NeuroGenetics of Alzheimer’s Disease: Crosslinking SIRT1 Gene in the Genetic Nexus of Type II Diabetes and Dementia

Abstract

Background: Background: Type II Diabetes Mellitus (DM) is a chronic condition that not only affects organ function but also contributes to the development of dementia. SIRT1, a gene implicated in the pathophysiology of Type II DM, has been associated with neurodegenerative processes and cognitive decline. Objective: This study aimed to evaluate the expression of the SIRT1 gene in patients with Type II DM and dementia, elucidating its potential role as a biomarker for cognitive impairment and neurodegeneration in this population. Methods: A cohort of 88 diabetic patients with dementia and 12 healthy controls were recruited, and EDTA blood samples were collected.
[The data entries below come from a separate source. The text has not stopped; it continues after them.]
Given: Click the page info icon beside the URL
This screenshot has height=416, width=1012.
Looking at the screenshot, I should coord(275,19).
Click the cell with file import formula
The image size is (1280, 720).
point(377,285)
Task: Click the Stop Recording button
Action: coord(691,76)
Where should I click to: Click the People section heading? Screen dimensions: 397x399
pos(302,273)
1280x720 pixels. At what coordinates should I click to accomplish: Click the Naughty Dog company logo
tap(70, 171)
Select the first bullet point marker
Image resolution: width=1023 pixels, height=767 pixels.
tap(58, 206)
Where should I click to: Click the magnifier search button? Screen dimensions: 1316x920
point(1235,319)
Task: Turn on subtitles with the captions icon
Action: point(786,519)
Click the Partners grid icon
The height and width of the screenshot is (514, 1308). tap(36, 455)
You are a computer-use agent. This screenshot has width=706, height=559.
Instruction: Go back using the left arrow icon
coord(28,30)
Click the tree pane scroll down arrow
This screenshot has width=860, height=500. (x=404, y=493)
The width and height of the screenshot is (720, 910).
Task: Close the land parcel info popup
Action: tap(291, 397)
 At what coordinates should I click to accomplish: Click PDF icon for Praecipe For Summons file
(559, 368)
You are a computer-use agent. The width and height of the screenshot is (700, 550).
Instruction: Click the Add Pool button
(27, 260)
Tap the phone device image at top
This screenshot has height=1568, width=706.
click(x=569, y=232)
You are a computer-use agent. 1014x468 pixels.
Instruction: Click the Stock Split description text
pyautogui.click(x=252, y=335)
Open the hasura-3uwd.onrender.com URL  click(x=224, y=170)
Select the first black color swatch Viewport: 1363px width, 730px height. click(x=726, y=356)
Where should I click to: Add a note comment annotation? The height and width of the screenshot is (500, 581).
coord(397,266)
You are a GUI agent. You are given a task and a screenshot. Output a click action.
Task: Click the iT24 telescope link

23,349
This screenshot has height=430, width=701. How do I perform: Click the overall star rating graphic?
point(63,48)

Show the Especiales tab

SIRT1 serum levels were quantified using chemiluminescent immunoassay (CLIA). Genomic DNA was extracted and assessed for quality before bisulfite DNA modification and Methylation Specific PCR (MSP) to profile SIRT1 gene methylation. Real-time PCR was conducted to determine SIRT1 gene expression levels. Cognitive function was assessed using Mini-Mental State Examination (MMSE) scores. Results: The average SIRT1 serum levels in diabetic dementia patients (4.98 ± 1.38 µg/mL) were significantly lower than those in healthy controls (14.21 ± 3.64 µg/mL). MMSE scores mirrored this trend, with patients scoring 12.26 ± 4.56, indicating more considerable cognitive impairment compared to healthy controls' score of 24.1 ± 3.12. SIRT1 gene expression was found to be underexpressed with a fold decrease of approximately 4.1 in dementia cases. Conclusion: The study's findings highlight the downregulated expression of the SIRT1 gene in diabetic patients with dementia, confirming its potential as a biomarker for cognitive decline. Identifying SIRT1 alterations may provide a non-invasive approach for early diagnosis and management of dementia in the diabetic population.